What to work on:
Rewrite the records as a numbered list with blank lines omitted, starting with the line containing "Click the partial" and going on through the line containing "pyautogui.click(x=409, y=12)". Include only those lines and leave the pictures out of the answer.

Data excerpts:
┄┄┄┄┄┄

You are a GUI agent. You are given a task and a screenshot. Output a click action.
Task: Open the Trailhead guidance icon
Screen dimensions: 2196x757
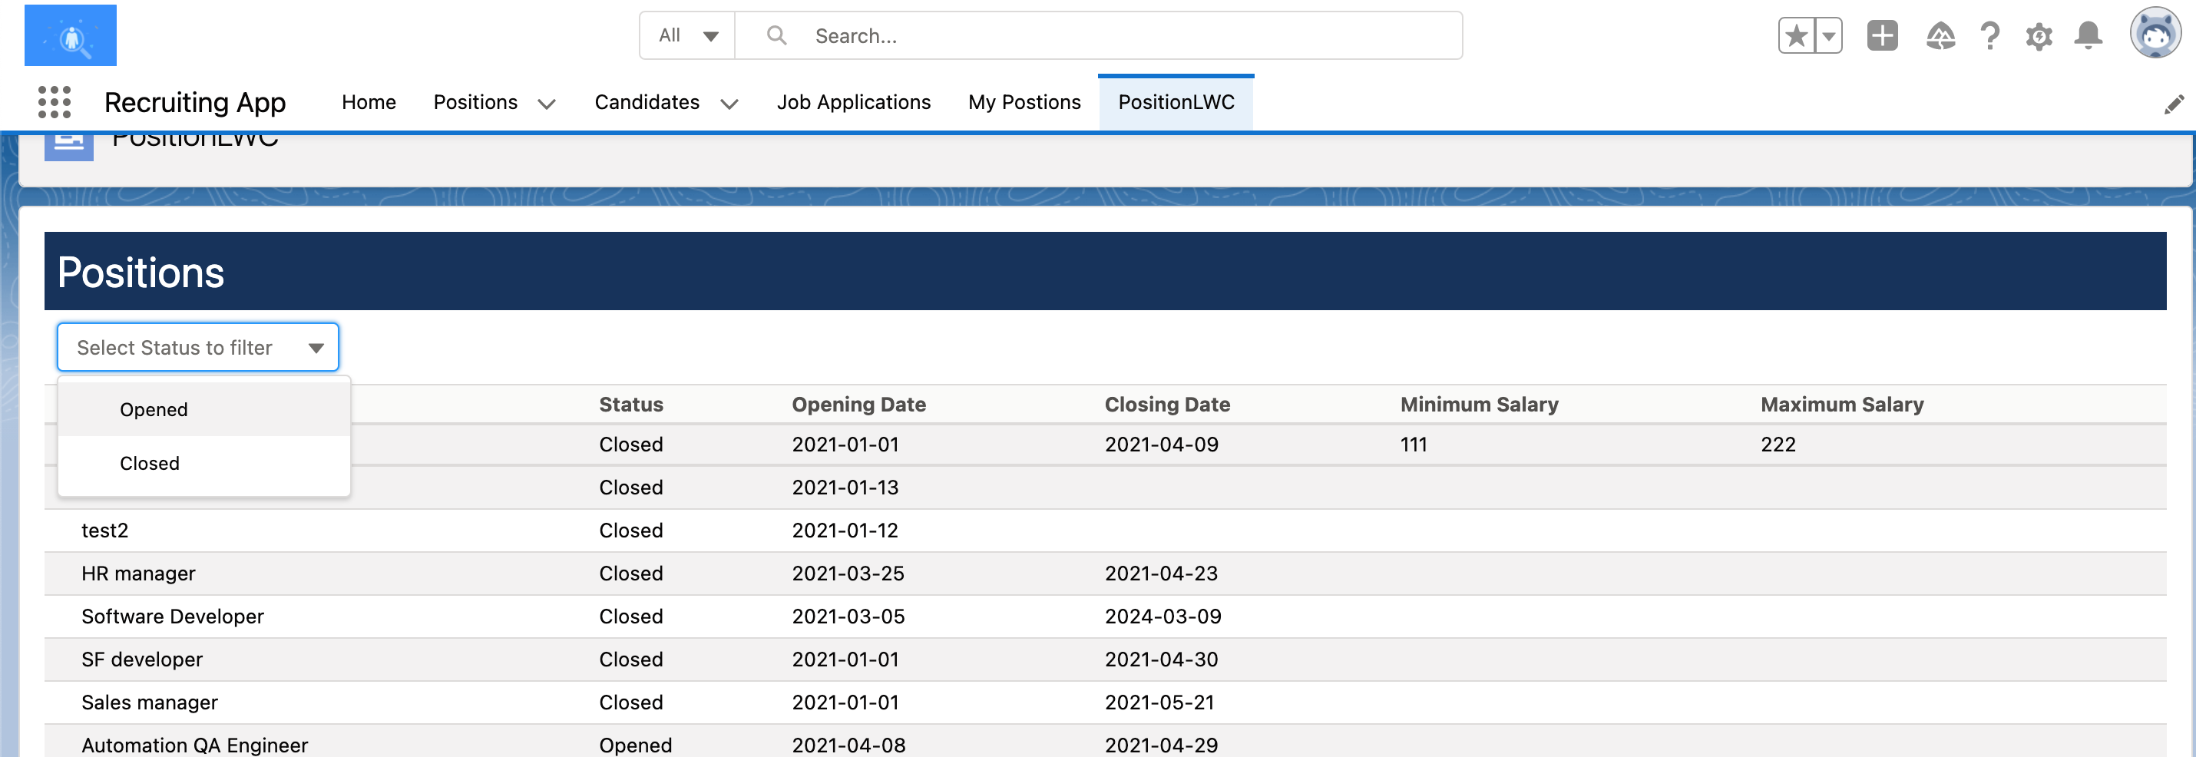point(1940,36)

┄┄┄┄┄┄

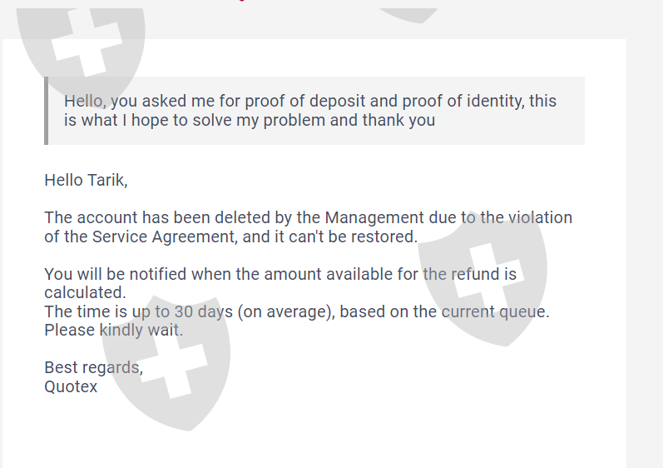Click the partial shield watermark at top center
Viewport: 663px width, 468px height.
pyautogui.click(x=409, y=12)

┄┄┄┄┄┄

The reply:
1. Click the partial shield watermark at top center
2. Viewport: 663px width, 468px height.
3. pyautogui.click(x=409, y=12)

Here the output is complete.